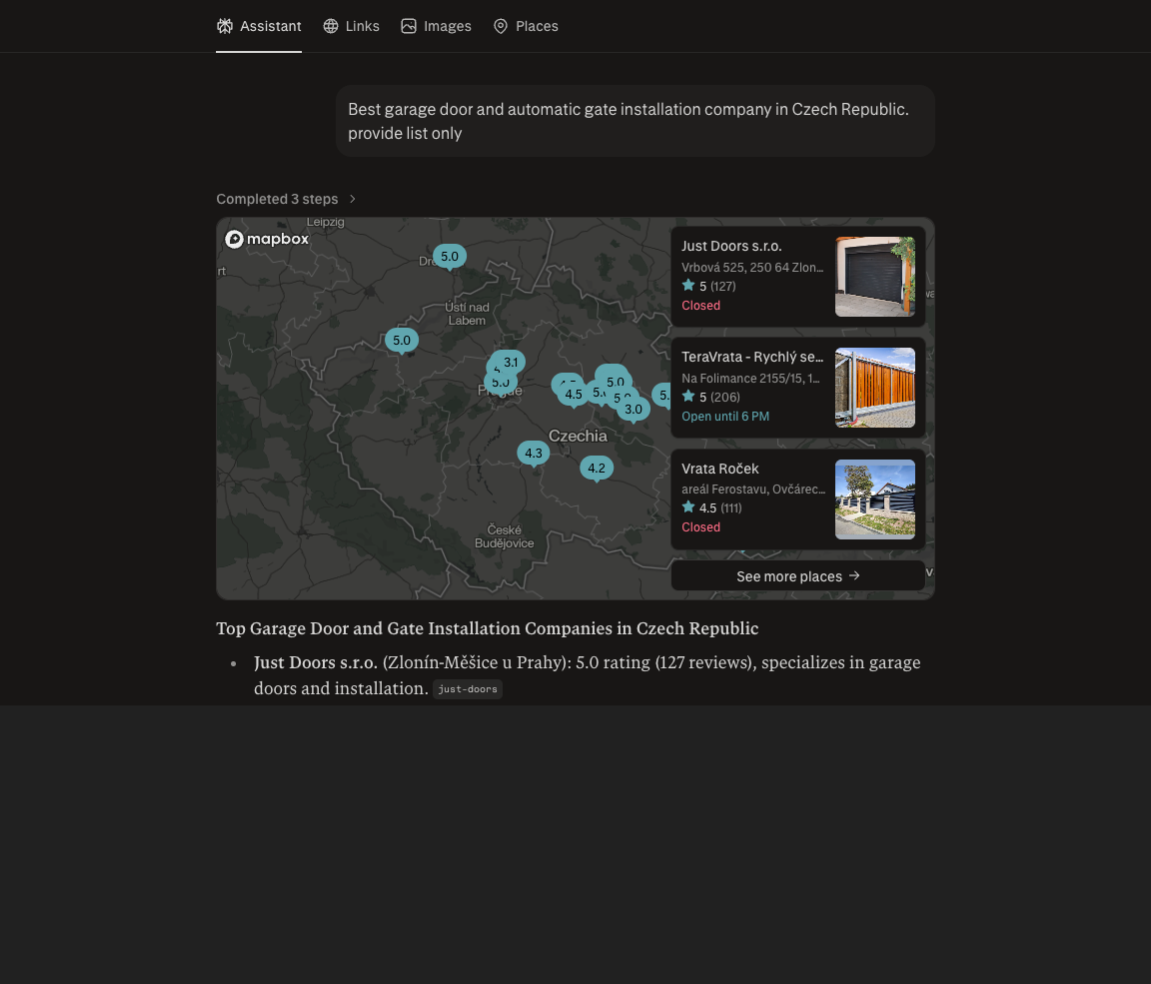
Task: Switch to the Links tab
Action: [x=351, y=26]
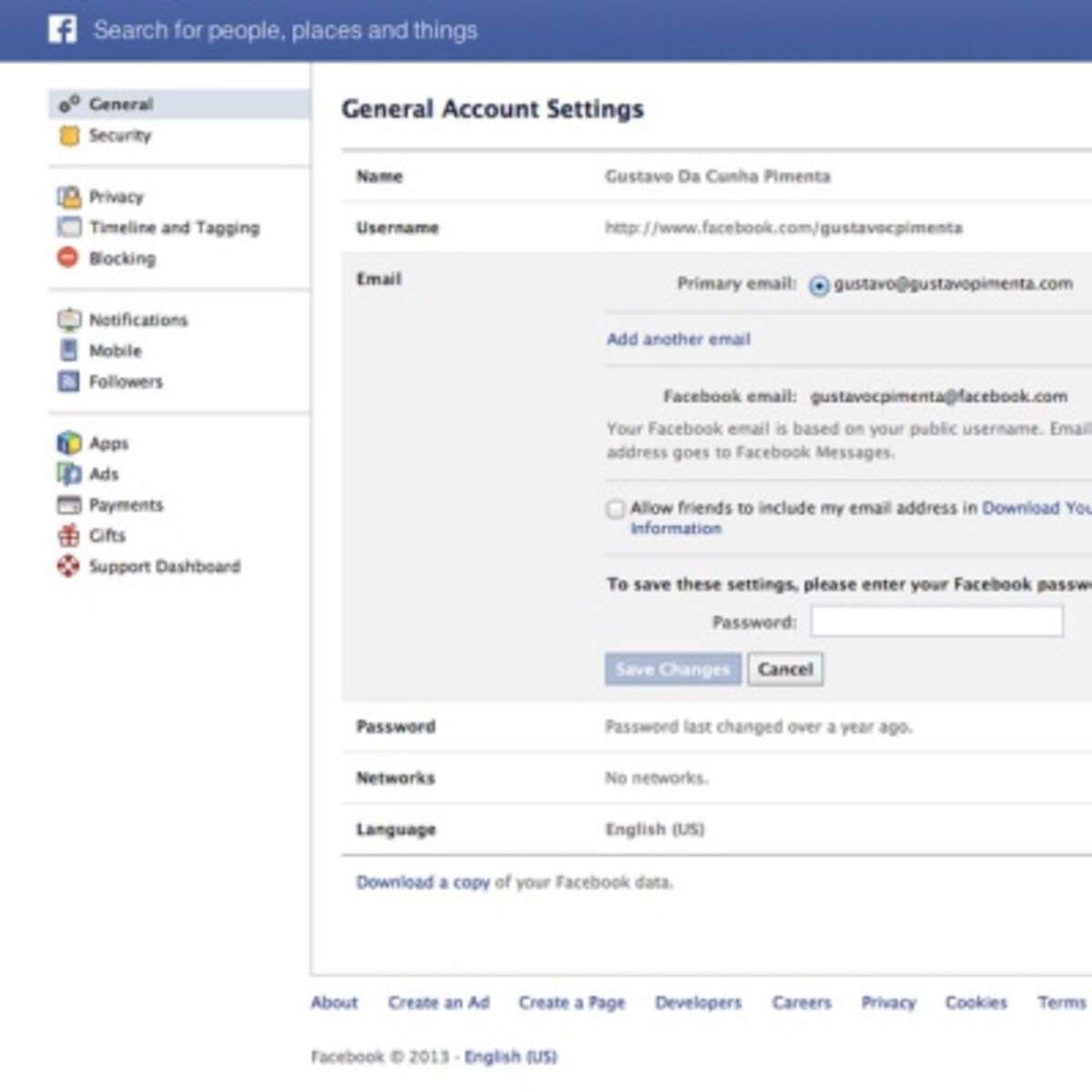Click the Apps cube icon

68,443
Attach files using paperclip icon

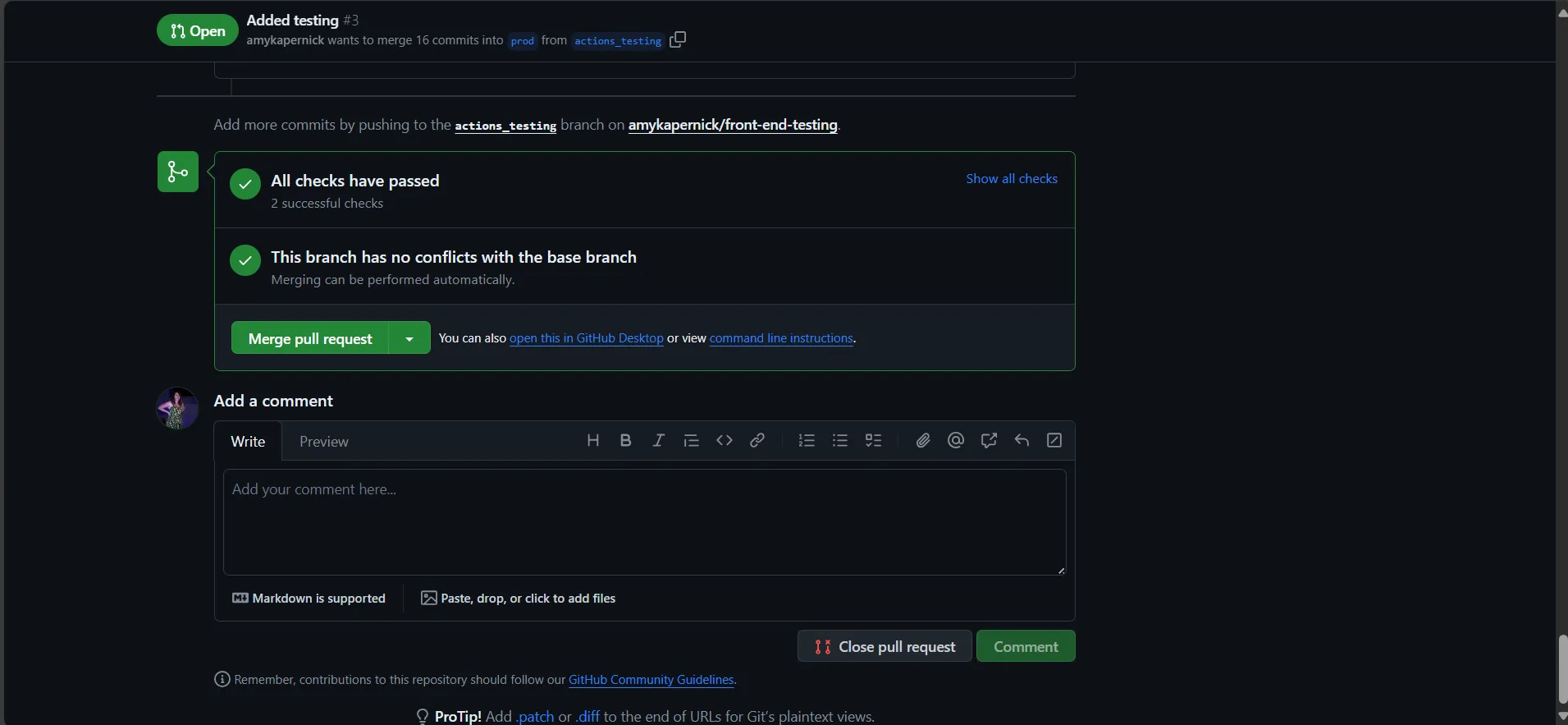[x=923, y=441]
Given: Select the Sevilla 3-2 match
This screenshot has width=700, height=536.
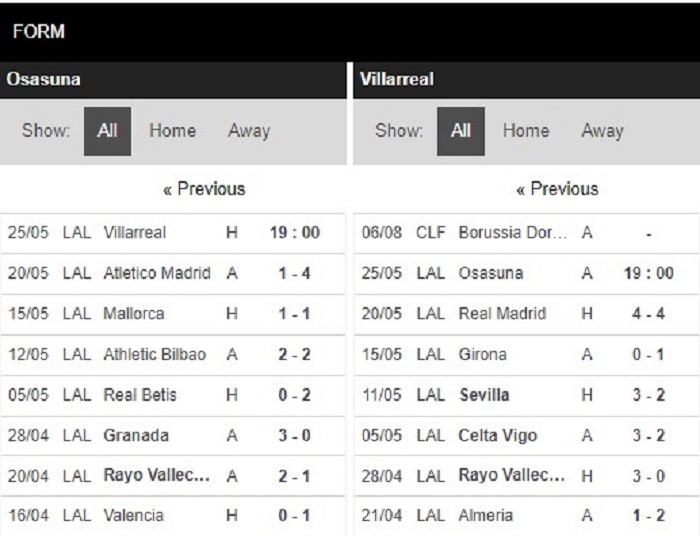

--- What you need to do ---
The line that contains "Given: Select the Sevilla 3-2 match" begins the part to retype, and the last line of the records above ends it. Retype both and everything between, exactly, without the pictures.

--- Exercise solution ---
Given: Select the Sevilla 3-2 match
This screenshot has width=700, height=536.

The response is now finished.